- Task goal -
Please repeat the lines below, exactly and only, from the one that holds "Vous êtes... (901, 1892)" through the one that holds "politique de confidentialité (203, 2249)".

- Material shown -
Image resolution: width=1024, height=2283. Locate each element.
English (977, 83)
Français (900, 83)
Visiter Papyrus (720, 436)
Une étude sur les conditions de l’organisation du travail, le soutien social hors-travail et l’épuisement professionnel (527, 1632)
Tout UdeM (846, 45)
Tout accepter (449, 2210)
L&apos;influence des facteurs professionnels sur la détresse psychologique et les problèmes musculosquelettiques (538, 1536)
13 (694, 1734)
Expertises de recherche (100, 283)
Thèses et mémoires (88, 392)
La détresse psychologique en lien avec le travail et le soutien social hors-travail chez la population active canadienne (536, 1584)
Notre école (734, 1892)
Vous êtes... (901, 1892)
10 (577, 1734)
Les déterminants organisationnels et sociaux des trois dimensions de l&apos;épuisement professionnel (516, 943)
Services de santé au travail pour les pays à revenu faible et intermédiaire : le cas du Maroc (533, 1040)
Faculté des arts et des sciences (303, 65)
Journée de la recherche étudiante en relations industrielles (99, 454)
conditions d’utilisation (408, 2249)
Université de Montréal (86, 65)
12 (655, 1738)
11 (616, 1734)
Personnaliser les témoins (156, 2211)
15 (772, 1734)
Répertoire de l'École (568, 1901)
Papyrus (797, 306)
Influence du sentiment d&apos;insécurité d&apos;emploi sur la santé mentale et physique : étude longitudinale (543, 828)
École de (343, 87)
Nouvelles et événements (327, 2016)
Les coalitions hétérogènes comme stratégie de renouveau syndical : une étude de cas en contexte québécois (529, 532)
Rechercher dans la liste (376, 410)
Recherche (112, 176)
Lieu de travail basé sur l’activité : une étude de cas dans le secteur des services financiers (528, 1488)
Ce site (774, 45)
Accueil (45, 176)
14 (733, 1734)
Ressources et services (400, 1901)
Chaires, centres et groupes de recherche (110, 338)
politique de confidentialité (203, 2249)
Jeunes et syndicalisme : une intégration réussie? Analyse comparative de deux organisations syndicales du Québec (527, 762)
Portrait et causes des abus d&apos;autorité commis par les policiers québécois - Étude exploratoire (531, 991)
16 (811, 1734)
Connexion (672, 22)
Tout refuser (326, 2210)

- Solution for this task -
Vous êtes... (901, 1892)
10 (577, 1734)
Les déterminants organisationnels et sociaux des trois dimensions de l&apos;épuisement professionnel (516, 943)
Services de santé au travail pour les pays à revenu faible et intermédiaire : le cas du Maroc (533, 1040)
Faculté des arts et des sciences (303, 65)
Journée de la recherche étudiante en relations industrielles (99, 454)
conditions d’utilisation (408, 2249)
Université de Montréal (86, 65)
12 (655, 1738)
11 (616, 1734)
Personnaliser les témoins (156, 2211)
15 (772, 1734)
Répertoire de l'École (568, 1901)
Papyrus (797, 306)
Influence du sentiment d&apos;insécurité d&apos;emploi sur la santé mentale et physique : étude longitudinale (543, 828)
École de (343, 87)
Nouvelles et événements (327, 2016)
Les coalitions hétérogènes comme stratégie de renouveau syndical : une étude de cas en contexte québécois (529, 532)
Rechercher dans la liste (376, 410)
Recherche (112, 176)
Lieu de travail basé sur l’activité : une étude de cas dans le secteur des services financiers (528, 1488)
Ce site (774, 45)
Accueil (45, 176)
14 (733, 1734)
Ressources et services (400, 1901)
Chaires, centres et groupes de recherche (110, 338)
politique de confidentialité (203, 2249)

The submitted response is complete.